## What needs to be done
Format every line of the entries below as a numbered list, omitting any blank lines.

-- Start Provided entries --

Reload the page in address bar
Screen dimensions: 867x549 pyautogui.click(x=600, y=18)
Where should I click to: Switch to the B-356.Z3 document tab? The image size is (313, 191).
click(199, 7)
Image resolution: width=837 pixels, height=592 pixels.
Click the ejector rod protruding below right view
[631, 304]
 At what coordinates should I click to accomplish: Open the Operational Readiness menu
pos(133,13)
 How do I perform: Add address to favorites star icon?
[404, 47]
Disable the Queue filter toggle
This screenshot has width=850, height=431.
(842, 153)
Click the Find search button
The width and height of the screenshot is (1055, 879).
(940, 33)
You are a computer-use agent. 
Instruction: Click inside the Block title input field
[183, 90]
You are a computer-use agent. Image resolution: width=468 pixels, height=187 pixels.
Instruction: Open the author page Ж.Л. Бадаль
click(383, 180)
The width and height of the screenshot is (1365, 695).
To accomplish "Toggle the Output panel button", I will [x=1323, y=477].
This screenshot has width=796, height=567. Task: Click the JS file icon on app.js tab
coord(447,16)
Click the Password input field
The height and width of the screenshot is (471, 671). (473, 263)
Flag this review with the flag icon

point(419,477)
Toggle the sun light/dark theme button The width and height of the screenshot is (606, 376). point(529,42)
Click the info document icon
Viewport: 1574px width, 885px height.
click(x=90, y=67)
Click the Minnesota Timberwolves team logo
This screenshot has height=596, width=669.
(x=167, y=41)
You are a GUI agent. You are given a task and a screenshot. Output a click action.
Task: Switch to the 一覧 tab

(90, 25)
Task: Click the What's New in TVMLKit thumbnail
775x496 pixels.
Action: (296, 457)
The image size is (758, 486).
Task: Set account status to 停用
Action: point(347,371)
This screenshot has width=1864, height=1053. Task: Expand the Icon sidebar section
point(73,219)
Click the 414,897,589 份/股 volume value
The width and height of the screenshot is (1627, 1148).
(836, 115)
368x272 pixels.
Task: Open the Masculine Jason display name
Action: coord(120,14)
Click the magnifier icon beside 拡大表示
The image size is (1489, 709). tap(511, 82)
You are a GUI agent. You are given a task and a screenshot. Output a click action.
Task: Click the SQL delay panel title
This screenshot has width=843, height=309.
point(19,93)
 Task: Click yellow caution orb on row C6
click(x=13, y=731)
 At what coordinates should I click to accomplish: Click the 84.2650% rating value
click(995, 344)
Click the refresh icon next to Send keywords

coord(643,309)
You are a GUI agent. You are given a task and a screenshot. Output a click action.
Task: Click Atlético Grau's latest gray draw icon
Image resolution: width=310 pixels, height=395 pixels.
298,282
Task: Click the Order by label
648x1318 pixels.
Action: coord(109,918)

-- End Provided entries --

## Result of this task
1. Reload the page in address bar
2. Screen dimensions: 867x549 pyautogui.click(x=600, y=18)
3. Where should I click to: Switch to the B-356.Z3 document tab? The image size is (313, 191).
4. click(199, 7)
5. Image resolution: width=837 pixels, height=592 pixels.
6. Click the ejector rod protruding below right view
7. [631, 304]
8.  At what coordinates should I click to accomplish: Open the Operational Readiness menu
9. pos(133,13)
10.  How do I perform: Add address to favorites star icon?
11. [404, 47]
12. Disable the Queue filter toggle
13. This screenshot has width=850, height=431.
14. (842, 153)
15. Click the Find search button
16. The width and height of the screenshot is (1055, 879).
17. (940, 33)
18. You are a computer-use agent. 
19. Instruction: Click inside the Block title input field
20. [183, 90]
21. You are a computer-use agent. Image resolution: width=468 pixels, height=187 pixels.
22. Instruction: Open the author page Ж.Л. Бадаль
23. click(383, 180)
24. The width and height of the screenshot is (1365, 695).
25. To accomplish "Toggle the Output panel button", I will [x=1323, y=477].
26. This screenshot has width=796, height=567. Task: Click the JS file icon on app.js tab
27. coord(447,16)
28. Click the Password input field
29. The height and width of the screenshot is (471, 671). (473, 263)
30. Flag this review with the flag icon
31. point(419,477)
32. Toggle the sun light/dark theme button The width and height of the screenshot is (606, 376). point(529,42)
33. Click the info document icon
34. Viewport: 1574px width, 885px height.
35. click(x=90, y=67)
36. Click the Minnesota Timberwolves team logo
37. This screenshot has height=596, width=669.
38. (x=167, y=41)
39. You are a GUI agent. You are given a task and a screenshot. Output a click action.
40. Task: Switch to the 一覧 tab
41. (90, 25)
42. Task: Click the What's New in TVMLKit thumbnail
43. 775x496 pixels.
44. Action: (296, 457)
45. The image size is (758, 486).
46. Task: Set account status to 停用
47. Action: point(347,371)
48. This screenshot has width=1864, height=1053. Task: Expand the Icon sidebar section
49. point(73,219)
50. Click the 414,897,589 份/股 volume value
51. The width and height of the screenshot is (1627, 1148).
52. (836, 115)
53. 368x272 pixels.
54. Task: Open the Masculine Jason display name
55. Action: coord(120,14)
56. Click the magnifier icon beside 拡大表示
57. The image size is (1489, 709). tap(511, 82)
58. You are a GUI agent. You are given a task and a screenshot. Output a click action.
59. Task: Click the SQL delay panel title
60. This screenshot has width=843, height=309.
61. point(19,93)
62.  Task: Click yellow caution orb on row C6
63. click(x=13, y=731)
64.  At what coordinates should I click to accomplish: Click the 84.2650% rating value
65. click(995, 344)
66. Click the refresh icon next to Send keywords
67. coord(643,309)
68. You are a GUI agent. You are given a task and a screenshot. Output a click action.
69. Task: Click Atlético Grau's latest gray draw icon
70. Image resolution: width=310 pixels, height=395 pixels.
71. 298,282
72. Task: Click the Order by label
73. 648x1318 pixels.
74. Action: coord(109,918)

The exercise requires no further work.